Originally, I had a comparison chart, but there are too many different places with different prices to purchase either device so it would be foolish to list that out.

Below are my opinions on different additions and gadgets offered:

Digital Display: No one needs this. All it takes is two minutes to upload your device and see what you have burned. There is also a sizeable lag between the display and the armbands. I personally see no reason for anyone to buy a display.

Phone Coaching: Not necessary and no different than a help manual. Because I ordered over 12 Bodybuggs when they came out, I got 12 different phone calls. I took every phone call and each time I spoke with a “coach” with base level knowledge of training and nutrition. Two of the people were downright rude and rushed me off the phone. Had I been an actual newbie to training and nutrition, I would not have felt comfortable.

Because of that, I do not see any benefit to the phone coaching, free or not.

Food Logging Database: While the GoWear Fit claims food logging, it is a pretty sad example, at least currently. Bodybugg’s food log system is leagues above the GoWear Fit system. While everything is still largely in cups/tbsp, the selection is suitable. It also has an attractive interface.
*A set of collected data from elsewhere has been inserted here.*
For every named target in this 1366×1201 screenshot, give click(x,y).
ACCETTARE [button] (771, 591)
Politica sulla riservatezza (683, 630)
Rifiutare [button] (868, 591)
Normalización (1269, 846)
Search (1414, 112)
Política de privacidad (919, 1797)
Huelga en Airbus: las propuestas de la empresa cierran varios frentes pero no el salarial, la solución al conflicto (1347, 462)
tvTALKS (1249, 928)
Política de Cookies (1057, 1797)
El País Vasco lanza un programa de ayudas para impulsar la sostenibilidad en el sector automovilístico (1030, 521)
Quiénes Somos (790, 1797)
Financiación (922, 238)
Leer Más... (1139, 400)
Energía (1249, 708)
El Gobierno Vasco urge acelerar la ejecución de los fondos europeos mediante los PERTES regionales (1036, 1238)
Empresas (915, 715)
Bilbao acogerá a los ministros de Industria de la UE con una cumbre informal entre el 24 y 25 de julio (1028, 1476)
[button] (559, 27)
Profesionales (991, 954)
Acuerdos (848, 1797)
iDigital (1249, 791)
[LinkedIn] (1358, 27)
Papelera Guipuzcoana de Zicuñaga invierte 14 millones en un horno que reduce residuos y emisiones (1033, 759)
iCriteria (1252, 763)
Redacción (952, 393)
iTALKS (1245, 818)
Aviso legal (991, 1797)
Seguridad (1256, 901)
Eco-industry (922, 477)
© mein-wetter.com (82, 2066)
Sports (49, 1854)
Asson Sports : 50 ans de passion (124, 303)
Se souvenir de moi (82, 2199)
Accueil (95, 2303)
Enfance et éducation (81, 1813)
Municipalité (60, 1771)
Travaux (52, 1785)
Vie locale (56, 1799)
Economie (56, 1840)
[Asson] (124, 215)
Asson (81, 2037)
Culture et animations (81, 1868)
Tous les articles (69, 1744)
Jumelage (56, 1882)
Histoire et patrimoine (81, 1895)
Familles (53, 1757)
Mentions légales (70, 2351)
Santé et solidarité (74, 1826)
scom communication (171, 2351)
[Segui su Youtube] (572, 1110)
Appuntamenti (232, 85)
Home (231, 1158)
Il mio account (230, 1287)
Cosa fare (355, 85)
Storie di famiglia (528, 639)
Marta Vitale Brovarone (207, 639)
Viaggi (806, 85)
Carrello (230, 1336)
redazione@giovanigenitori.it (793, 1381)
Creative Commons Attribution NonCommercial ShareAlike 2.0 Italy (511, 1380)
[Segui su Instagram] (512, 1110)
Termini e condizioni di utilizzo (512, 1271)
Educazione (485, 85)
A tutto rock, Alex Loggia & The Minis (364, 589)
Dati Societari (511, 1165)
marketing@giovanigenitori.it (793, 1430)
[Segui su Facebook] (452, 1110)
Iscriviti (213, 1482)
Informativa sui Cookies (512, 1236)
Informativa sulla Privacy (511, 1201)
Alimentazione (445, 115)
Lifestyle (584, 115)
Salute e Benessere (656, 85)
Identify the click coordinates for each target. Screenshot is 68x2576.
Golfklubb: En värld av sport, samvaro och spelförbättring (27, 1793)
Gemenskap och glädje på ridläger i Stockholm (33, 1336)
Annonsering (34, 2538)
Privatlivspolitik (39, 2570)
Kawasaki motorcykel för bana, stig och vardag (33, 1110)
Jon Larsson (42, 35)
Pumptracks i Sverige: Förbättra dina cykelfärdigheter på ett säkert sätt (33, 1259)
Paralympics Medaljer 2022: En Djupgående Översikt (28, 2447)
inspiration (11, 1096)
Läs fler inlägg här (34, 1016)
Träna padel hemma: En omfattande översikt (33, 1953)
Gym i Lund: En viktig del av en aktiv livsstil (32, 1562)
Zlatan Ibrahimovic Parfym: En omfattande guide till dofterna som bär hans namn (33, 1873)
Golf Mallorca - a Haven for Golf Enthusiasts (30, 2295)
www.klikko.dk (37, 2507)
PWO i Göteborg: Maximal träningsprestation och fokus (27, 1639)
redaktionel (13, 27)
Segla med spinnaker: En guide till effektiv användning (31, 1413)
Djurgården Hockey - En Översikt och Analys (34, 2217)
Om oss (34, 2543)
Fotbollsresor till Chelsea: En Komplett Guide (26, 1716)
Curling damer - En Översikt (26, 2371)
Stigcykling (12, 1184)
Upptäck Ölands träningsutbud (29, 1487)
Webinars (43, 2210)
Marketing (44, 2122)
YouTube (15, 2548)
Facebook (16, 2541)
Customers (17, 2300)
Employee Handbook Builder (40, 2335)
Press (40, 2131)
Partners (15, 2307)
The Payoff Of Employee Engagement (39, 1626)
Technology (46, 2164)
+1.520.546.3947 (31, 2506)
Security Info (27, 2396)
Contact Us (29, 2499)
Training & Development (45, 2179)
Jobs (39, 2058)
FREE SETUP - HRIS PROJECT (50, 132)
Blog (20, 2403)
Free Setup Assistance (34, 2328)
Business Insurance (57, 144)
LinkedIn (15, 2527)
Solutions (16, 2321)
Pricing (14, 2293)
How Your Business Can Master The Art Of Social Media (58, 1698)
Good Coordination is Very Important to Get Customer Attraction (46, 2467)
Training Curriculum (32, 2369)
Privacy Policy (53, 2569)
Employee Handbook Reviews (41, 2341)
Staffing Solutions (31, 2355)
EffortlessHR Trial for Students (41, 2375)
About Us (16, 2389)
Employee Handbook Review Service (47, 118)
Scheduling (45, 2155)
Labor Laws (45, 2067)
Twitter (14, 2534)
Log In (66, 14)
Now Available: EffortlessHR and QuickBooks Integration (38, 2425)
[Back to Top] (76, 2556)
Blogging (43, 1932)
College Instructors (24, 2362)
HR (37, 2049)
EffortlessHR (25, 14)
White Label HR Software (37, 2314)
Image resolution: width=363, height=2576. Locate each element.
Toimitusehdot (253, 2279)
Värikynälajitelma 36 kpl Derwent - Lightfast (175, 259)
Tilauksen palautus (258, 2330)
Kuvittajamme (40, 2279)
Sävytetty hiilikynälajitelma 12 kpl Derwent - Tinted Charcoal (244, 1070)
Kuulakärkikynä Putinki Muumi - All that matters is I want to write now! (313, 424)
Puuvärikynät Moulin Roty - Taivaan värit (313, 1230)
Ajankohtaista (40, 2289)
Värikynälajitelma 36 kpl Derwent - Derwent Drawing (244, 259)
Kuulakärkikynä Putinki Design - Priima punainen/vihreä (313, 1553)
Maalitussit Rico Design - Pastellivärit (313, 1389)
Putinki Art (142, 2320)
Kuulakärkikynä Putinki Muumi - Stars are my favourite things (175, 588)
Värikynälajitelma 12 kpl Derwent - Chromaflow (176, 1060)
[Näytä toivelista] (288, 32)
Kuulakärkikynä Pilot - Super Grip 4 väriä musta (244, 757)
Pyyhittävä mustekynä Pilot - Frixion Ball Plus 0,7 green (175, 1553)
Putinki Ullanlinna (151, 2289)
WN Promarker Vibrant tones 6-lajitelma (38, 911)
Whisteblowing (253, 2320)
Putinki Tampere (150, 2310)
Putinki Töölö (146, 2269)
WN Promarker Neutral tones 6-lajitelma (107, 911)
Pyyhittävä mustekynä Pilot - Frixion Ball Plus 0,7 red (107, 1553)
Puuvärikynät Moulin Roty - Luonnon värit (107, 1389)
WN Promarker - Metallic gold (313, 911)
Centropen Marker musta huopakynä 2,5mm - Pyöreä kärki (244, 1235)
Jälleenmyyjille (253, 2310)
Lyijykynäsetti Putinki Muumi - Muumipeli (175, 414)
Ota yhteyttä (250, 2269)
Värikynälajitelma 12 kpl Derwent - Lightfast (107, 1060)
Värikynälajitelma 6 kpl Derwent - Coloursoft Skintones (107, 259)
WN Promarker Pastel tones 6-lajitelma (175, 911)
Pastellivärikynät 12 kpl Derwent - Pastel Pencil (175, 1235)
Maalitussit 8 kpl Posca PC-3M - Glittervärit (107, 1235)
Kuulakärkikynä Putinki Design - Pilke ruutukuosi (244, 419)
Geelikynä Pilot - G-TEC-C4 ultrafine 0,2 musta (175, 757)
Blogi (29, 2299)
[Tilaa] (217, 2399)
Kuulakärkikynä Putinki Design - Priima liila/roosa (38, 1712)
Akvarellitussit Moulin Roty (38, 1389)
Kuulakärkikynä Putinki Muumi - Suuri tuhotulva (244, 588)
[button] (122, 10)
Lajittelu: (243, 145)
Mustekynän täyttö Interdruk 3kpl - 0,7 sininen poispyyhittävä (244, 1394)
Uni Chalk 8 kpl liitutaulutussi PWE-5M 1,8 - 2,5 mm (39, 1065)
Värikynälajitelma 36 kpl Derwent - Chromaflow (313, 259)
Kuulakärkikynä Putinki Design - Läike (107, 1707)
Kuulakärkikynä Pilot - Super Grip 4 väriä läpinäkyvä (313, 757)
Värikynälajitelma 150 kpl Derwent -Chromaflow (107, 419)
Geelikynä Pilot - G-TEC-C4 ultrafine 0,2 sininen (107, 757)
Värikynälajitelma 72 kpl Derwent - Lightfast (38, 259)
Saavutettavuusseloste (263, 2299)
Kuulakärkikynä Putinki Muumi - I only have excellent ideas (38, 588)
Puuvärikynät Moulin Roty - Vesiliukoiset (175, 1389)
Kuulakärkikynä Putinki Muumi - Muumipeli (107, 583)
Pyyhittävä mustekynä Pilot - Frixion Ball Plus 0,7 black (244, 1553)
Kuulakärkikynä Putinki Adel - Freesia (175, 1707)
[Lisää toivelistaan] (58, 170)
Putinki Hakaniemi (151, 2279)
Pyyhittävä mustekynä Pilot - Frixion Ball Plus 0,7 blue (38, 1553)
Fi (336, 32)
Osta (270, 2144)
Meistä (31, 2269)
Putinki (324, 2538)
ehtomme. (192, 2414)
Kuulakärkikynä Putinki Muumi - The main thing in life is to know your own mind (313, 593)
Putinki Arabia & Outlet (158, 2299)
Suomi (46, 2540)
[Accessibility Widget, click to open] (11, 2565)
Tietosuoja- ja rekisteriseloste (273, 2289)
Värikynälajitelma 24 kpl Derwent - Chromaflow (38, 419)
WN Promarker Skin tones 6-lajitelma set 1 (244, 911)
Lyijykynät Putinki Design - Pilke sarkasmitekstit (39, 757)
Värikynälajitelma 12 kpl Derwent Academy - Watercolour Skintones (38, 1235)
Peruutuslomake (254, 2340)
Sleep Efficiency:  Though this is not a technical specification mentioned by the company, the GoWear Fit does have a “sleep efficiency” chart that measures the amount of sleep you get each night. I happen to think that sleep is crucial to fat loss and performance, and being aware of how much or how little sleep you are getting can be a tremendous advantage.

The Better Deal Overall: It changes constantly on price point. I wouldn’t be surprised if two weeks after I posted this article, the prices went up or down on either product. I use the GoWear Fit because at the time I purchased mine it was still the V2 and I preferred the smaller armband. If I had to choose now, I would probably still go with the GoWear Fit system based on the quick response of their customer support.

Since they are by the same company, I don’t actually get the point. To be honest, I think it is a bit strange from a marketing standpoint. I am not sure why they don’t just put their focus on one product and making their customer support the best it can be.

The Real Question: Should You Purchase One?

Before I give my final opinion, I want to state that this review is not an affiliate review. I get nothing if you decide to purchase a Bodybugg or GoWear Fit. I am 100% recommending my book along with these devices because I believe knowing how much you burn will mean little to nothing if you don’t know what to do with that information.

I think if you pair The Fat Loss Troubleshoot with a GoWear Fit or Bodybugg system, it is as close to foolproof fat loss as you can get.